Mas, com o fortalecimento da candidatura de Lula a partir de abril deste ano, o fantasma financeiro voltou com força total. Em um primeiro momento, esse fenômeno foi percebido por poucos. A grande maioria dos investidores e instituições financeiras acreditou nas análises políticas de uns poucos formadores de opinião nessa área, que davam como certa a vitória do candidato do governo nas eleições presidenciais. O crescimento do senador José Serra nas primeiras pesquisas e a imagem renovada do PT nos programas de Duda Mendonça deram ao mercado a falsa impressão de que não havia o risco de uma ruptura na condução da política econômica. Os mercados valorizaram os ativos brasileiros, e o nosso ministro da Fazenda devolveu antecipadamente ao FMI R$ 4 bilhões de nossas reservas. Tudo parecia um céu de brigadeiro!
A situação começou a mudar no início de maio, quando alguns "players" importantes, principalmente no exterior, começaram a ficar nervosos com a situação eleitoral. Bastou o Copom não reduzir os juros em sua última reunião, alegando riscos futuros, para que tudo mudasse. Se os sábios de nossa autoridade monetária estavam preocupados, era hora de mudar do otimismo para uma situação mais defensiva. Isso começou a ser feito com certa classe, mas logo se transformou em uma corrida maluca.
À medida que o PT não foi capaz de passar das intenções de disciplina macroeconômica para propostas concretas, o mau humor em relação a um eventual governo Lula foi substituído por ações defensivas. Um fator importante nesse movimento foi a declaração do deputado Aloizio Mercadante, durante um jantar com membros da comunidade financeira, de que em termos econômicos quem falava pelo PT eram ele e a professora Maria da Conceição Tavares, e não o economista Guido Mantega. Em outras palavras, a PUC do Rio seria substituída pela Unicamp como centro do pensamento econômico oficial.
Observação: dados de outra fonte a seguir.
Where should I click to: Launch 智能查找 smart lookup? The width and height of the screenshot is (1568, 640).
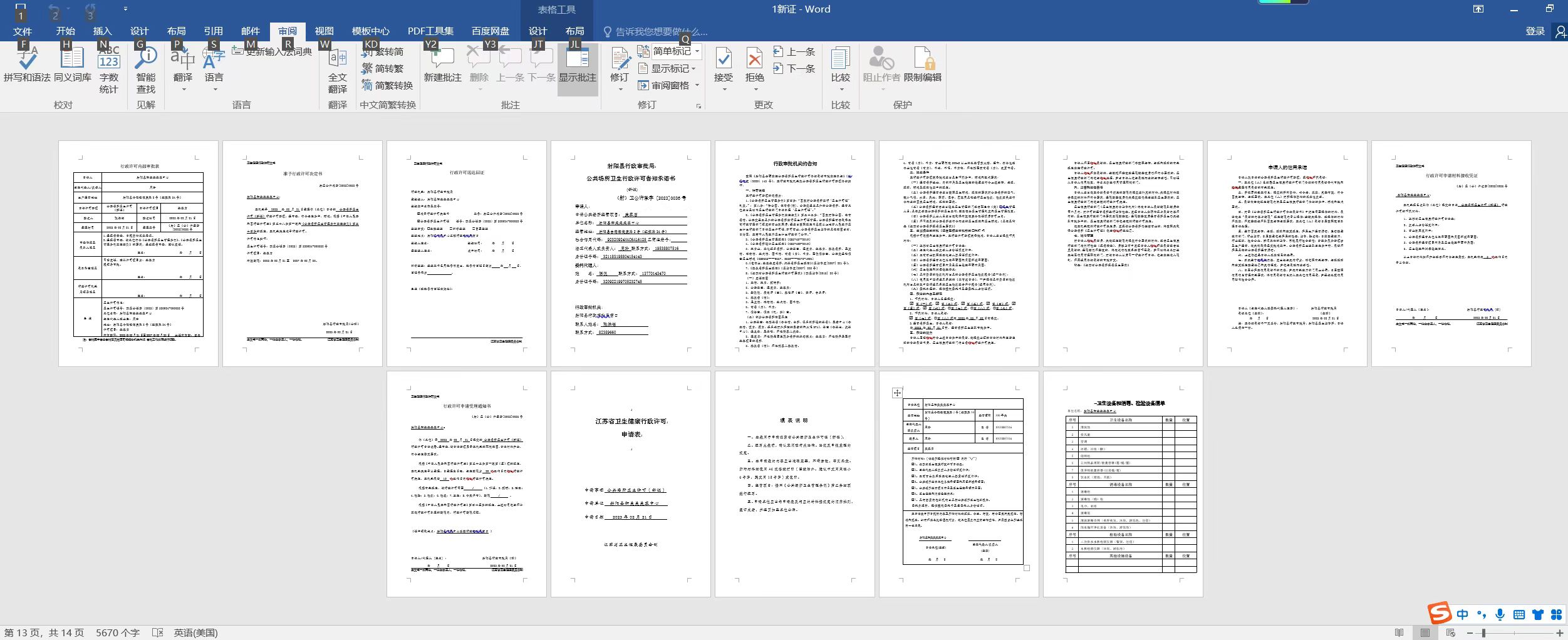coord(145,69)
No jornal "Valor" de ontem, o economista Ricardo Carneiro explicitou pela primeira vez o que realmente pensa o PT sobre a administração de nossa economia. Um verdadeiro desastre que talvez o nosso querido Duda Mendonça vá levar alguns dias para entender. O mercado, entretanto, precisou apenas de alguns segundos! Os erros do Banco Central dos últimos dias são irrelevantes perto dos estragos provocados pelos conceitos explicitados por Carneiro. Uma volta triunfal aos tempos de Dilson Funaro no Ministério da Fazenda e de João Sayad no Ministério do Planejamento do governo José Sarney foi a leitura de todos.
Está aí, meu amigo da Folha, a verdadeira causa dos tempos difíceis que vamos viver nos próximos dias!


Luiz Carlos Mendonça de Barros, 59, engenheiro e economista, é sócio e editor do site de economia e política Primeira Leitura. Foi presidente do BNDES e ministro das Comunicações (governo FHC).